Yasanın iyi tarafı yok mu?
AÇIKCASI, bu yasa içerdiği pek çok sakıncanın yanında çok temel bir iyiliği de beraberinde getiriyor. Bu da, getirilen esnek sistem.
Ama bu iyilikten nasıl yararlanılacağı da tamamen Milli Eğitim Bakanlığı’nın uygulamasına bağlı. Maalesef yasa koyucu, bakanlığı esnek sistemin doğru dürüst ve eşitlikçi biçimde uygulanması yolunda zorlayıcı kimi tedbirleri yasaya koymadı.
Türkiye’de sünni çoğunluk için din dersi sevindirici bir gelişme olabilir ama Alevi veya diğer dinlerden azınlıklar için henüz ortada temenniler dışında sevinilecek bir şey yok. Oysa azınlıkların da çoğunluklarla benzer haklardan yararlanması için yasaya tedbirler konabilirdi.

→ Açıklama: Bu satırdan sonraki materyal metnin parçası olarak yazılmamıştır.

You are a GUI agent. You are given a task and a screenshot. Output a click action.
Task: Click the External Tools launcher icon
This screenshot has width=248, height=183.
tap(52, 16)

Burada ‘azınlık’ derken illa dini veya etnik azınlıkları düşünmeyin.
Yasaya, mesela ‘Belli bir okul bölgesinde (ilçe) öğrencilerin yüzde 10’unun talep etmesi halinde o seçmeli ders konur’ gibi bir ifade eklense yasa koyucu eşitlikçiliği de teşvik etmiş olurdu.
Eğitim yasasını anlamak ve eleştirmek
EĞİTİM yasasıyla ilgili çok sayıda yazı yazdım. Son yazdığım yazılar, eleştiriden çok yasanın içeriğini anlatmaya çalışan yazılardı.
Yasanın Meclis’ten geçişi bir inatlaşmaya kurban gittiği için, yasada yapılması bence elzem olan pek çok düzeltme ve iyileştirme de yapılamadı.
Ama bana soracak olursanız, bu yasa artık ülkemizin temel siyasi bölünmelerinden biri haline geldi bile. O yüzden, önümüzdeki dönemde de yasanın hep tartışılacağını, zaman zaman da yasada kapsamlı değişikliklere gidileceğini düşünenlerdenim.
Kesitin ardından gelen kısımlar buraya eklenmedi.